Yah i've tried speed fan and i cant figure out how to configure it so it will keep my computer cool. What ....on avg is the normal temp of a laptop computer. I have a dell stuido 1558


----------



## TomCat (Aug 31, 2002)

I was concerned about this and have Mac solutions, but sorry, no Windows ones (the Mac solution is a widget called iStat nano; there must be a Windows 7 equivalent by now). My old PowerBook CPU (top sensor) runs at about 120-125 degrees with the fan running and under load, about 90-95 degrees on wake from sleep, and about 115 degrees at idle before the fan kicks in, if those numbers give you any baseline. A desktop has better opportunities for cooling and should beat those numbers, one would think. That is the top CPU number; the bottom sensor and the HDD and battery sensors are 10-20 degrees cooler.

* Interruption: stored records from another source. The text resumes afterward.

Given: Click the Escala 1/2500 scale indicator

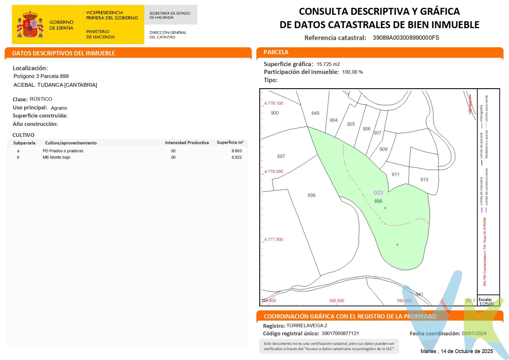Looking at the screenshot, I should (x=486, y=302).
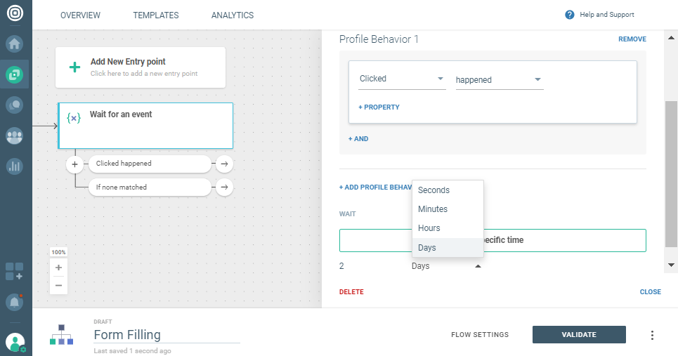Viewport: 678px width, 356px height.
Task: Expand the happened condition dropdown
Action: tap(537, 79)
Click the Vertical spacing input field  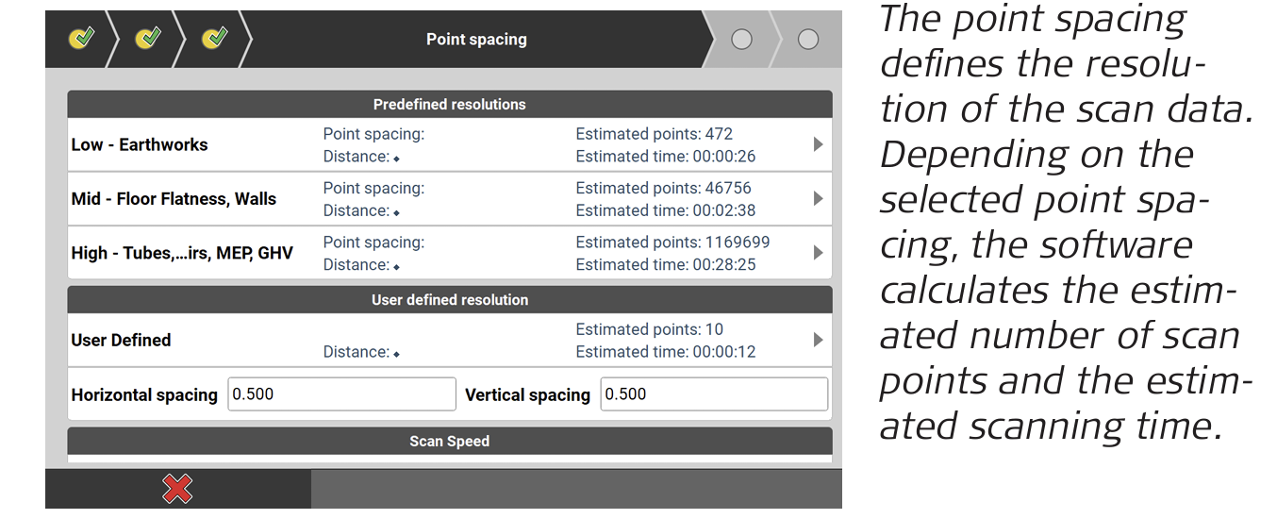[x=714, y=394]
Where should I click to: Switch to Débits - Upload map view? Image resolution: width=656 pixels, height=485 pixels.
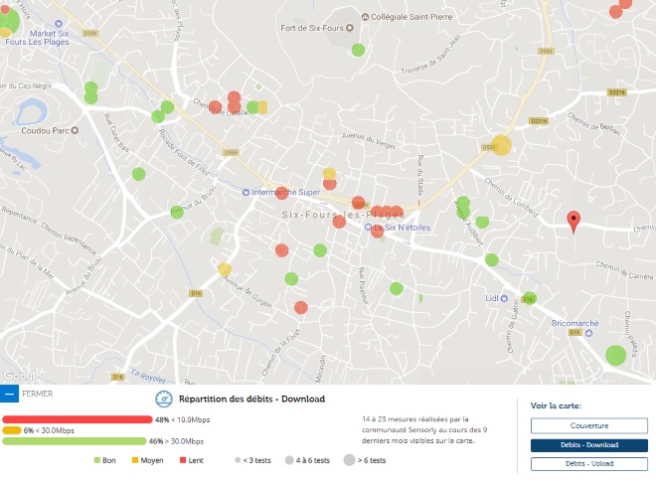click(x=581, y=463)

There may or may not be a connection, but even though PowerBook users complain of "lap burn" mine seems to stay below 125 unless I put it on a soft non-conductive surface such as on a bed comforter or the equivalent. And it is still going strong while nearing 8 years old (I see a Mac Air in my future).


----------



## gregftlaud (Nov 20, 2005)

That speefan program is a piece of crap. As soon as i installed it and ran it ....my wireless card shut down. Then i restarted my computer and my cursor kept freezing up..........i got 2 blue screens of death (about had a heart attack). I uninstalled the program.....and everything is running fine.

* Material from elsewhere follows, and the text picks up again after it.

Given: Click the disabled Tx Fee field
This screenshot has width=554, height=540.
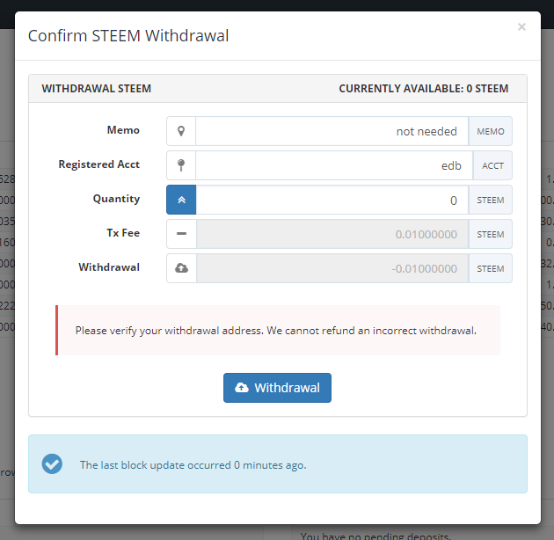Looking at the screenshot, I should 332,234.
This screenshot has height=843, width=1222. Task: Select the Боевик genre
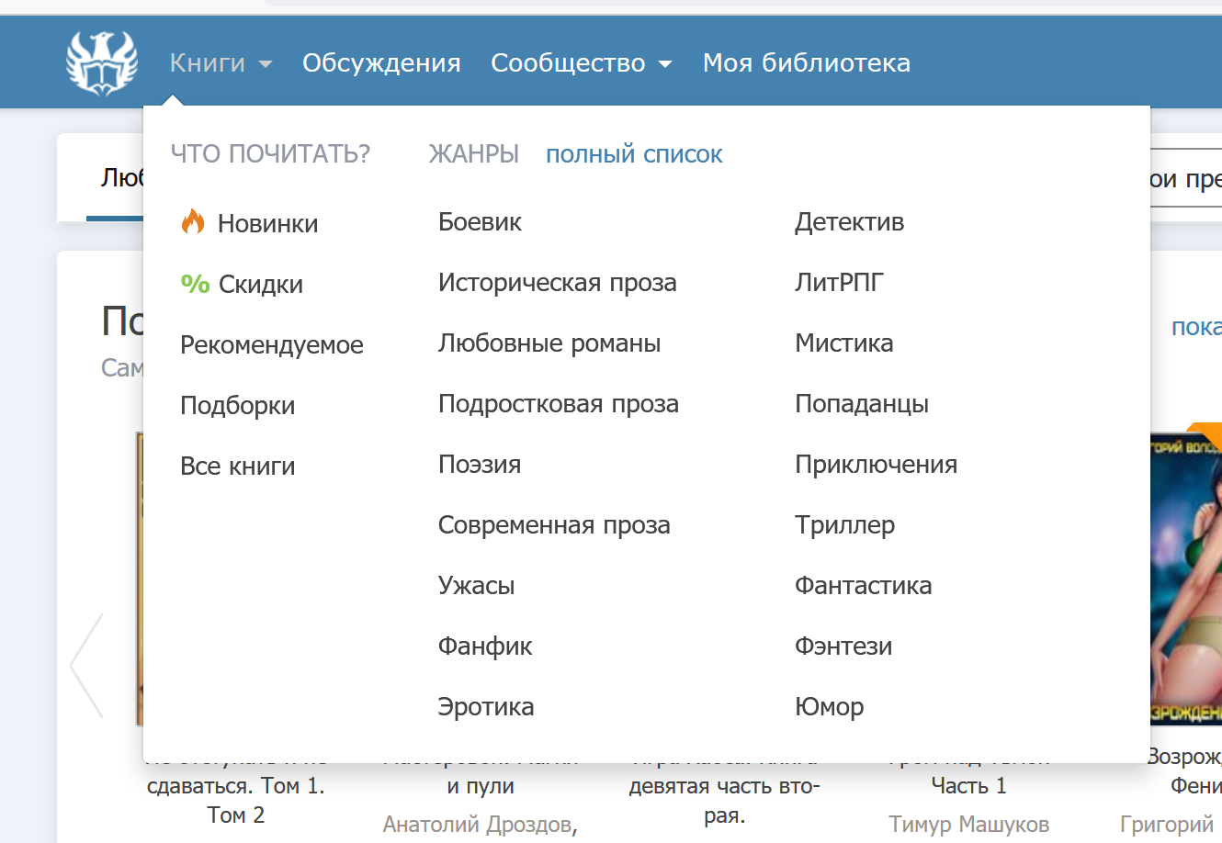pyautogui.click(x=480, y=222)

I did a google search on "speedfan crashes computer" and a million results came up


----------



## Kevin F (May 9, 2010)

"gregftlaud" said:


> That speefan program is a piece of crap. As soon as i installed it and ran it ....my wireless card shut down. Then i restarted my computer and my cursor kept freezing up..........i got 2 blue screens of death (about had a heart attack). I uninstalled the program.....and everything is running fine.
> 
> I did a google search on "speedfan crashes computer" and a million results came up


I think somewhere in command prompt with a .exe of your motherboard files you can control the fan and get temp readings. I'm a Mac person (unix core) so I'm not 100% sure but it's worth a google search.


----------



## Mike Bertelson (Jan 24, 2007)

I'm moved this to the Tech Talk forum.

Mike


----------



## P Smith (Jul 25, 2002)

gregftlaud said:


> That speefan program is a piece of crap. As soon as i installed it and ran it ....my wireless card shut down. Then i restarted my computer and my cursor kept freezing up..........i got 2 blue screens of death (about had a heart attack). I uninstalled the program.....and everything is running fine.
> 
> I did a google search on "speedfan crashes computer" and a million results came up


Sorry to hear that - I used it (sporadically) many times on different PC include Dell Lattitude a few models - no issues. 
There was small program what just show temps from www.cpuid.com but it have limited functions as free version ...


----------



## sideswipe (Dec 4, 2008)

What type of processor is in it? If AMD there is a nifty tool from them that allows you to see temps and thinking control fans but not at home right now to verify, just search AMD Overdrive.


----------



## gregftlaud (Nov 20, 2005)

It's a pentium dual-core processor


----------



## Shades228 (Mar 18, 2008)

The biggest issue for heat is dust. Get a good cleaning in there. If you're not seeing any lockups and blue screens however I would say don't make too much out of it.


----------



## CCarncross (Jul 19, 2005)

laptops typically run hot anyway....being as its a Dell, since the BIOS they use are usually very limited, you may not be able to find a program that can properly get at the data to display it. Make sure the fan is working and the venting and everything are free of dust/hair/etc....


----------



## sideswipe (Dec 4, 2008)

since its a laptop try something like one of these  and just use a temp moniter


----------